The Chapter: Ultrasonography in Prolotherapy
February 4th, 2010
Prolotherapy has been around for decades. Many physicians have assumed that the improvements that patients report after prolotherapy are a placebo effect; meaning the change was in their head not their joint tissue. Of course, an honest assessment would have been that none of us knew what the tissue, like ligaments and tendons, does in response to Prolo, because we had no reliable way to see the tissue. Even MRI is limited in what it can see. Ultrasound imaging, however, can see most ligaments and tendons with much more detail than MRI.

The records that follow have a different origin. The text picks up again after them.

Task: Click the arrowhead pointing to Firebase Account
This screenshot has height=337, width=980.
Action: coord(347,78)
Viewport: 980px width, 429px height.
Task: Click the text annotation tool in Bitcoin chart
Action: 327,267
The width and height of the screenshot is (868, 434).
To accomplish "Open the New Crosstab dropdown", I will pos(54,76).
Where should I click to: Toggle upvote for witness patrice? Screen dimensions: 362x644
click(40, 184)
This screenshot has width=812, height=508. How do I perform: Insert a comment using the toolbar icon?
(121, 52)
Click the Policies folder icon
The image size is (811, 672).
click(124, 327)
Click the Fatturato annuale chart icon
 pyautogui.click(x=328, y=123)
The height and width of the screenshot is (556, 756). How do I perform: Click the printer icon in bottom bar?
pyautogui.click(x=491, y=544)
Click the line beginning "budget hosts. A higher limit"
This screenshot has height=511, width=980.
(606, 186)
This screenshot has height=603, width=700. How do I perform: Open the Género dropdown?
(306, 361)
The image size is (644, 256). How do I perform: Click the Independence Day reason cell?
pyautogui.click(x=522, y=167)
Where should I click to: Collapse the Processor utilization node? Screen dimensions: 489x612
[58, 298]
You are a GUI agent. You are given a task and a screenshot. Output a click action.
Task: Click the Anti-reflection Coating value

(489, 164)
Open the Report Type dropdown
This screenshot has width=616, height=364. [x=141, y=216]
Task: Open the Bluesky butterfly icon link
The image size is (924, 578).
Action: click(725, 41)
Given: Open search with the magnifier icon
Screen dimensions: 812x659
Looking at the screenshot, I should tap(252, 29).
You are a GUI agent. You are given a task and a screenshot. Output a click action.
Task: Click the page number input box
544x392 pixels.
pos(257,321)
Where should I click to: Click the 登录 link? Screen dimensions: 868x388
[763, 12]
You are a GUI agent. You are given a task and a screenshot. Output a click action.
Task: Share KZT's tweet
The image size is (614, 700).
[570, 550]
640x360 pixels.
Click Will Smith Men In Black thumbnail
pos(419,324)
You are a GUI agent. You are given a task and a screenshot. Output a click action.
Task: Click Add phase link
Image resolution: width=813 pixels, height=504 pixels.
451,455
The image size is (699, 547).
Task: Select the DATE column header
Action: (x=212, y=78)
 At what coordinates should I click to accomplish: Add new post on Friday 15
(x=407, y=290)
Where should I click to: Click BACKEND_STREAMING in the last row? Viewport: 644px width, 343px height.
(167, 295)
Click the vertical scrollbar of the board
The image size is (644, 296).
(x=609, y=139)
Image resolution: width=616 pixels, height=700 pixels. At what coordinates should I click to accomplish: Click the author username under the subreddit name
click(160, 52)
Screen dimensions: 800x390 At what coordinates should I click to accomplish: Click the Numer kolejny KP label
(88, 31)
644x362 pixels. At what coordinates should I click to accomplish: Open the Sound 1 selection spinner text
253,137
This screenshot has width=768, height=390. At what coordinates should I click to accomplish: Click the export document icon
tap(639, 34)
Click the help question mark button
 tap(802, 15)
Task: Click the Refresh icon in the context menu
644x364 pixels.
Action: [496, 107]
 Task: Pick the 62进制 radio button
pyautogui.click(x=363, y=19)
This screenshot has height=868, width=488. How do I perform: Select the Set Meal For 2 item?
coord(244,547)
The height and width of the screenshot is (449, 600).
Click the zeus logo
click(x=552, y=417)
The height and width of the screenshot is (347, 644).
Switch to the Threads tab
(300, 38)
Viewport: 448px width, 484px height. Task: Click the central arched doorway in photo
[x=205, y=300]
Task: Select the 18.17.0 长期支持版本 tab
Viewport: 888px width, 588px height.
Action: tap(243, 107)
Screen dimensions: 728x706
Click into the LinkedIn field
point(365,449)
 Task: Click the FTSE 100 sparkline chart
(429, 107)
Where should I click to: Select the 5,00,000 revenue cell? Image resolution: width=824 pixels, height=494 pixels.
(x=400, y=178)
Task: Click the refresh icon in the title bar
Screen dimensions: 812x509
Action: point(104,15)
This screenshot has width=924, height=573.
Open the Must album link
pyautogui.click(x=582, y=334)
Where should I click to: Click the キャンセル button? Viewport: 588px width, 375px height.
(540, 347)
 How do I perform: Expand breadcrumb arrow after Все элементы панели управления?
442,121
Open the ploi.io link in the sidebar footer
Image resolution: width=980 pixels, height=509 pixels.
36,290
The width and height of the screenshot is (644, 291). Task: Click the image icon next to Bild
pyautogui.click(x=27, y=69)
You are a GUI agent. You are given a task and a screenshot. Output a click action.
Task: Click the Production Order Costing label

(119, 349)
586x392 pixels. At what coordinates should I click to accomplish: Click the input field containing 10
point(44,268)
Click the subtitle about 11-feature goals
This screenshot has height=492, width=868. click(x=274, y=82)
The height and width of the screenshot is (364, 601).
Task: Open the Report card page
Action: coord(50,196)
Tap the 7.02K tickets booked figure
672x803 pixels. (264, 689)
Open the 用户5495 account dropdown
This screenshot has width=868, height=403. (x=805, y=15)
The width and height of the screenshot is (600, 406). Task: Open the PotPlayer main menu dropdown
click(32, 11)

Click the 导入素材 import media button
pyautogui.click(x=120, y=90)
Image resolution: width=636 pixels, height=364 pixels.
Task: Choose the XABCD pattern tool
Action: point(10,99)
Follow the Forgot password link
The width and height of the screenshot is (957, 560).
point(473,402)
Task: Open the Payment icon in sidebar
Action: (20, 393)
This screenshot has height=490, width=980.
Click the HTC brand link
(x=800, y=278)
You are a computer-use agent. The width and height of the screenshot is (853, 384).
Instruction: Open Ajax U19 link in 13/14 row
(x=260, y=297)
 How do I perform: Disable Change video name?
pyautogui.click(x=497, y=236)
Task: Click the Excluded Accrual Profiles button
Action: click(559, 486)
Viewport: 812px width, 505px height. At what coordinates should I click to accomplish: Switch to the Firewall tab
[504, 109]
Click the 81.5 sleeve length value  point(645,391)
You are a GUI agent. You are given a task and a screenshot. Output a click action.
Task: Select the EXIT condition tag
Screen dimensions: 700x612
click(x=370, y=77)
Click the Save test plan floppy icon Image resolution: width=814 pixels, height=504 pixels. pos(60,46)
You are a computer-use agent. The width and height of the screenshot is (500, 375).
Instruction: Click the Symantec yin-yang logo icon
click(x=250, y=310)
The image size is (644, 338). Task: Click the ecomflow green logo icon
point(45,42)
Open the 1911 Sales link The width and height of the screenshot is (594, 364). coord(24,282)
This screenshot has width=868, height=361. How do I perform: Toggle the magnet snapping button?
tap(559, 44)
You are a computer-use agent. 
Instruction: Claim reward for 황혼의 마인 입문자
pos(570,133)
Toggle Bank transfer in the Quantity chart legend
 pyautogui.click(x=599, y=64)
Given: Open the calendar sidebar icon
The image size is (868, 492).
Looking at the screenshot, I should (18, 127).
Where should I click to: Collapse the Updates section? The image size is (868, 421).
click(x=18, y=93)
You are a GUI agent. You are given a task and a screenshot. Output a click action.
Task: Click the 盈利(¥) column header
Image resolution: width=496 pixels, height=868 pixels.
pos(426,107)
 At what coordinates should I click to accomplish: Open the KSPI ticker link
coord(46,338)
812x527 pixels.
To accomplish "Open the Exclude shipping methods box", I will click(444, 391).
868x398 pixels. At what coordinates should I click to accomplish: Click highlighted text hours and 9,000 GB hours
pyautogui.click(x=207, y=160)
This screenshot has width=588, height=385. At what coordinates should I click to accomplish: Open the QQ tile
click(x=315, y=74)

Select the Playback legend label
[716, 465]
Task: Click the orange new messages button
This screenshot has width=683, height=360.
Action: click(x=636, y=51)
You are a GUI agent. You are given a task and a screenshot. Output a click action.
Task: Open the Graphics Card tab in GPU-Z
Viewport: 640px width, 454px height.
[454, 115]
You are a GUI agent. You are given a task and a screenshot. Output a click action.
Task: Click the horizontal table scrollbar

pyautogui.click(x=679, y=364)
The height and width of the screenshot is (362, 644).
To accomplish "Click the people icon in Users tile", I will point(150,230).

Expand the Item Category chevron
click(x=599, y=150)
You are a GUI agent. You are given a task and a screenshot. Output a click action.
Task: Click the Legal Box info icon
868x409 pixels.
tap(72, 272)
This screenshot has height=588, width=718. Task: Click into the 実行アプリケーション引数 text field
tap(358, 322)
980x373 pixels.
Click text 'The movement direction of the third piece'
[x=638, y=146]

My excitement is increasing as I finish writing a chapter about these issues for the journal Physical Medicine and Rehabilitation (PMR) Clinics. It is an honor to have as my coauthor, Dean Reeves, MD, Clinical Associate Professor of PMR at the University of Kansas and the man who introduced me to prolotherapy in 1995. The chapter focuses on my passion of ultrasound imaging to show healing of tissues in response to “regenerative injection”, better known as prolotherapy. This includes injection of dextrose (i.e. sugar), morrhuate sodium (an extract of cod liver oil) and our newest prolotherapy agent, Platelet-Rich Plasma (PRP). We review the scientific literature that is available on the subject and include examples of tissue repair seen in my practice. I’ve included examples of tennis elbow, golfer’s elbow, osteoarthritis in the knee and finger, osteitis pubis (groin pain), Achilles tendon tear, plantar fasciitis and ankle pain/instability.
The chapter is scheduled for publication in August of 2010. My hope is that this chapter will help to convince physicians who have only been skeptical about prolotherapy to become skeptics with open minds. After all, that is how true scientific advancement begins.